Martin JS, Novak LA, Perera K, Olsen CH, Kindt MT, LaCroix JM, Bennion L, Lee-Tauler SY, Ghahramanlou-Holloway M. Suicide Life Threat. Behav. 2019; ePub(ePub): ePub.

Affiliation

Department of Medical & Clinical Psychology, Uniformed Services University of the Health Sciences, Bethesda, MD, USA.

Copyright

(Copyright © 2019, American Association of Suicidology, Publisher John Wiley and Sons)

DOI

10.1111/sltb.12553

PMID

31034653

Abstract

OBJECTIVE: This study describes characteristics of United States Air Force (USAF) suicide decedents and determines subgroups.

METHOD: Retrospective review of demographic, psychiatric, event-related, and psychosocial variables for USAF suicide decedents in the Suicide Event Surveillance System database was conducted between February 1999 and July 2009 (N = 376). Hierarchical cluster analysis was used to determine initial clusters and cluster centroids.
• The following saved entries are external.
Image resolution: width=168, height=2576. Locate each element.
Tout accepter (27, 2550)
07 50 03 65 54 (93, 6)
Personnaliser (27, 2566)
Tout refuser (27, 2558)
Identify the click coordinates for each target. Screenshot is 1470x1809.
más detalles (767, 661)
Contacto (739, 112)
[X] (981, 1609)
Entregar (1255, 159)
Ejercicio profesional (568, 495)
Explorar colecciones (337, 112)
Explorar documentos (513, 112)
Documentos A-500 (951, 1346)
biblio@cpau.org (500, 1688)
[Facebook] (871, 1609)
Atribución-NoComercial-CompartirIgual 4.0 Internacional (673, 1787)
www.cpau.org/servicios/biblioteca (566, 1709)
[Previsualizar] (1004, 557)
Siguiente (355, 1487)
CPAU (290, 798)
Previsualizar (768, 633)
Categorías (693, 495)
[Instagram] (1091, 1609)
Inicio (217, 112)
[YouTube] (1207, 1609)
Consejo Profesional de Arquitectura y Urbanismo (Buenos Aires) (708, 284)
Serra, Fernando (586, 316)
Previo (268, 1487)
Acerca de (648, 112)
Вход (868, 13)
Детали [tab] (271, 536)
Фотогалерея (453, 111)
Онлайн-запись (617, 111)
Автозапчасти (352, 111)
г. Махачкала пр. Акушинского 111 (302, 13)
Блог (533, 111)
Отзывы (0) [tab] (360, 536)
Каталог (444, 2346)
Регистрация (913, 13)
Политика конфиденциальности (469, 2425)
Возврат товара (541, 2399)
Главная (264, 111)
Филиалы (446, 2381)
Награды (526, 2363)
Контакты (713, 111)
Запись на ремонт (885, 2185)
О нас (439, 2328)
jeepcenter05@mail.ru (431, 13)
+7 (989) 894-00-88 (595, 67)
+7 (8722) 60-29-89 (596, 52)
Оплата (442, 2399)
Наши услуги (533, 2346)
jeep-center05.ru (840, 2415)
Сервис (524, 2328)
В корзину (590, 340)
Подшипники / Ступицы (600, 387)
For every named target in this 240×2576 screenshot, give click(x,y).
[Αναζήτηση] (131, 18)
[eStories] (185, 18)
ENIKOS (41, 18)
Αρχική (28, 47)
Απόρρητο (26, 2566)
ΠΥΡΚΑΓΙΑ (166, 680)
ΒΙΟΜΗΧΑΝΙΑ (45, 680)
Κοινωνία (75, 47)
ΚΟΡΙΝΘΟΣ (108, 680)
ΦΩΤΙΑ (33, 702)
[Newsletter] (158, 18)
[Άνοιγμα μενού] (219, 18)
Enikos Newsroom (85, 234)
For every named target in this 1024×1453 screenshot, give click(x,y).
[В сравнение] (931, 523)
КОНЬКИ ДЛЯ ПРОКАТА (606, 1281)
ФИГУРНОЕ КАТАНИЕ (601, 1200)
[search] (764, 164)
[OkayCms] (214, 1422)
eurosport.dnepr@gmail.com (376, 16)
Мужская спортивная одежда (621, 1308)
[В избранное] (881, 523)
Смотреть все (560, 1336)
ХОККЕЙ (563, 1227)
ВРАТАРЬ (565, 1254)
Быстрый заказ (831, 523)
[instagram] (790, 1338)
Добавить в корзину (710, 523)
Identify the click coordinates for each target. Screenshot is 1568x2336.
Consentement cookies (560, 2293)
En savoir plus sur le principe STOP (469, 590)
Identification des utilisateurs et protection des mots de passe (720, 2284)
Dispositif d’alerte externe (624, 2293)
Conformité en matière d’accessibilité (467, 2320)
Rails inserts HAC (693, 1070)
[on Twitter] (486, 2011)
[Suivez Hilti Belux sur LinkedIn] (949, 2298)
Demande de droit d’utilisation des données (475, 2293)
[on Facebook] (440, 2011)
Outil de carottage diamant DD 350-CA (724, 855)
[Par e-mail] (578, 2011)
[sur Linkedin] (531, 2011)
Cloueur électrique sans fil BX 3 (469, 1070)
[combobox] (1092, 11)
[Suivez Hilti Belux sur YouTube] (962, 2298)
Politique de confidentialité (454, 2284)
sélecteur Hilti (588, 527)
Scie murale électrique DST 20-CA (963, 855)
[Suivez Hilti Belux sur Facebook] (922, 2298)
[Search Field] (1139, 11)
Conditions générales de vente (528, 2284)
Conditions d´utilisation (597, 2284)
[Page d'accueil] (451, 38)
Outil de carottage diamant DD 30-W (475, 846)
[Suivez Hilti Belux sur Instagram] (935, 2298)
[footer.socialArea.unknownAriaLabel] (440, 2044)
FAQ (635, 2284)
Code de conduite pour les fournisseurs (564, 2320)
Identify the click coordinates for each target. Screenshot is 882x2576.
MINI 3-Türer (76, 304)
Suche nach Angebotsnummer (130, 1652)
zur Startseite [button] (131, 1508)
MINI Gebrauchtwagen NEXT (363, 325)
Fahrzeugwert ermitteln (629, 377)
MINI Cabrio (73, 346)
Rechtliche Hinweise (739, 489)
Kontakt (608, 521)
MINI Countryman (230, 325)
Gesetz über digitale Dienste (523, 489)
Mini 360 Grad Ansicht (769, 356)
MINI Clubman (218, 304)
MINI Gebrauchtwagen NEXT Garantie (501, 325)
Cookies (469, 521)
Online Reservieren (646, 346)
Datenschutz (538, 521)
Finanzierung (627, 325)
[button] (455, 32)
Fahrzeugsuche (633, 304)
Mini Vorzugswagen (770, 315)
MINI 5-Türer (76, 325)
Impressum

RESULTS: Analyses identified three clusters. Cluster 1 (n = 149) individuals were mostly single or divorced, E-1-E-6 rank, living alone, and less likely to have psychiatric disorder diagnoses or engage with most helping resources. Cluster 2 (n = 126) decedents were mostly married, living with a partner, higher ranking, and least likely to communicate suicide intent. Cluster 3 (n = 101) individuals were mostly E-4-E-6 rank, with the highest rates of most psychiatric diagnoses, previous suicide-related events, engagement with multiple helping resources, communication of intent, and psychosocial precipitants. Clusters differed significantly in marital status, rank, psychiatric diagnoses, precipitants, service utilization, previous suicide-related events, risk factors, communication of intent, location and method of death, and residential status.

CONCLUSIONS: This study identifies empirically based suicide typologies within a military decedent sample. While further research and replications of findings are needed, these typologies have clinical and policy implications for military suicide prevention.

© 2019 The American Association of Suicidology.